I see the event and I want to rush towards it. Hoping that just maybe I can make a difference. Hoping somehow I can ease the pain. Hoping somehow I can maybe even make it worth it, for her, for me, for us.
When I hear of anyone having a c-section I want to fly myself over to their hospital room and do something for her.
Why it makes total sense that I feel compelled to do this:
- My c-section was life altering
- I was so disappointed
- I felt so segregated
- I am endlessly working through it
- I've now witnessed the same things in others I've met
Why it doesn't make any sense that I try:
- Not everyone is like me - they might not feel any of what I felt
- The emotions don't come all at once -- they set in over time
- Its a touchy subject, and I don't want to step on toes
- I am not always in any sort of relationship with the person I've heard of having the c-section.
- And how do you really say, "Hey on the happiest day of your life, would you like to talk about the ways you are sad?"
But the reasons I should stay away just can't hold me back.
And it doesn't matter who it is.
I want to do something for her.
I feel I have to do something for her.
But I'm never even sure what.
Sometimes I think I know.
But other times I think, "You know what, I still don't know what I need to work through this, how could I help someone else?"
I usually find myself sending a note saying something like, "If you ever wanted to talk, I'm all yours."
And I honestly hope they will talk to me. I really, truly do.
I think we might round each other out.
I think I might be able to give a pinch of help.
And I know we will enjoy solace in mutual understanding.
they don't talk.
I usually never hear back.
And that's ok.
Like I said, there are reasons why it wouldn't make any sense for them to.
But it starts to make me wonder,
Should I have offered?
I hope I didn't offend them.
I hope they don't think I'm judging them,
or saying "if they had only... it wouldn't have happened."
From the depths of my soul, I hope no one ever gets that impression from me.
I would never want anyone to feel that way.

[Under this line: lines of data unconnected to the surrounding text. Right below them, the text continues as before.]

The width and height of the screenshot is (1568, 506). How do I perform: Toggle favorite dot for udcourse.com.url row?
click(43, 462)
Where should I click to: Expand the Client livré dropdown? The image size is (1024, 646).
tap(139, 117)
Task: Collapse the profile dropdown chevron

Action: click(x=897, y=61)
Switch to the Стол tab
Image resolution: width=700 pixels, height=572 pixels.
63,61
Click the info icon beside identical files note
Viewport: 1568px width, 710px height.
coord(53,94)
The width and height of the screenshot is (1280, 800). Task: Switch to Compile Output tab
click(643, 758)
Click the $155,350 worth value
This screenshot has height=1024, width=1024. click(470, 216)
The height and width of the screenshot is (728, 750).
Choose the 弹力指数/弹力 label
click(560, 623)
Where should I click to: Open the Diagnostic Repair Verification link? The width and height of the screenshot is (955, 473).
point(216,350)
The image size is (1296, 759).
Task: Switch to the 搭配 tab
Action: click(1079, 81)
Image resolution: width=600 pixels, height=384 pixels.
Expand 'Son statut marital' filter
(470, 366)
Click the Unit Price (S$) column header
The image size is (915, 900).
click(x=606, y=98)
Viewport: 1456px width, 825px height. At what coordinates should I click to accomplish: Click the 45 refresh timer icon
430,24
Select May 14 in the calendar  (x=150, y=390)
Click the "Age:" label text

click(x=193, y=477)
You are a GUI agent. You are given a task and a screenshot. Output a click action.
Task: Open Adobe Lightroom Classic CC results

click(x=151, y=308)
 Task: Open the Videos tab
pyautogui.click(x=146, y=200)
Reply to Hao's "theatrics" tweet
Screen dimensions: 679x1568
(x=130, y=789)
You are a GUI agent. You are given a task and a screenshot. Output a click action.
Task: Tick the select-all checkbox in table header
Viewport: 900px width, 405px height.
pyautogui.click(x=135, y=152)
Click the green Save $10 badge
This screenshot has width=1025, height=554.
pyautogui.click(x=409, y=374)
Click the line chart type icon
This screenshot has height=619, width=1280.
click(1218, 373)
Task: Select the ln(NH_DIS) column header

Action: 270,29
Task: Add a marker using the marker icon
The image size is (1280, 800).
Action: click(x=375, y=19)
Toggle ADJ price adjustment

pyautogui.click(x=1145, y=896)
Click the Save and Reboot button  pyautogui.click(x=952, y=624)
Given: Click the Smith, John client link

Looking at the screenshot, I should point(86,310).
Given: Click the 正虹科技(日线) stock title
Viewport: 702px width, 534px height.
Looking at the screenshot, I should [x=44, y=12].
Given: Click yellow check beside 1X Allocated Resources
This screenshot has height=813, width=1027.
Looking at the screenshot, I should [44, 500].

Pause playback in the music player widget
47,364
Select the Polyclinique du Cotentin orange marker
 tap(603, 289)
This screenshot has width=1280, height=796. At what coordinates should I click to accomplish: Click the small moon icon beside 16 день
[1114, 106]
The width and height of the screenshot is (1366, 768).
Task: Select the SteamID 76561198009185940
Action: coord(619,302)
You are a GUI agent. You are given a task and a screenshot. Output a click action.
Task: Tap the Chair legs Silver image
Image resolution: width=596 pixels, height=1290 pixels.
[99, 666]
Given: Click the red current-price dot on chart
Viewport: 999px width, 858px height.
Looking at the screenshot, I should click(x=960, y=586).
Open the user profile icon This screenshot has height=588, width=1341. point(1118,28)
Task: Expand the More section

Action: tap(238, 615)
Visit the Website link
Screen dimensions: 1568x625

The voices in my head were loud enough, after my c-section -- all the things I did wrong, and all the ways I could have done better, and all the "what ifs" that might have gotten me out of it.
I never want to add a single sound to that mess for anyone else.
I just want to do that human thing, where you say, "It was hard." And I look in your eyes, and we both know - so we feel relived.
And since it is as much for me as it is for them,
I start to wondering if I am being selfish by offering to listen, to talk, to heal.
Maybe no one else wants this, and I am just picking at their scar, and all they want is for me to go away.
I wish it weren't such a hard topic.
I wish there were less volatile stances on birth.
Maybe then it would be easier to come out into the open, instead of work so hard in the dark, to heal.
Why is it that no matter how we give birth, we feel slightly defensive? And just a bit put off by some others' stories?
I was just in the midst of women and was asked about my home birth, and as I shared only the briefest bit, I could feel the group grow defensive of their stories, as if I had challenged them with mine. I could tell they were trying not to. But yet at the same time they felt they had to.
I hate when that happens. I make me want to cry.
I claim no grounds on which to stand and judge.
My stories do nothing to yours.
Oh ladies, ladies, I want to hug you all and say, "Well done. I am so proud of you. To birth a baby is to sacrifice yourself. And that is amazing! I am amazed by every story, every effort, every postpartum journey. You are amazing. You have completed a miracle."
But I know that just-after my c-section,
I could not marvel at them all,
because my heart hurt so bad.
I had to look away
so that I could breathe.
And if anyone else ever feels that way,
I want to be there for them.
I just wish I knew the right way to do it.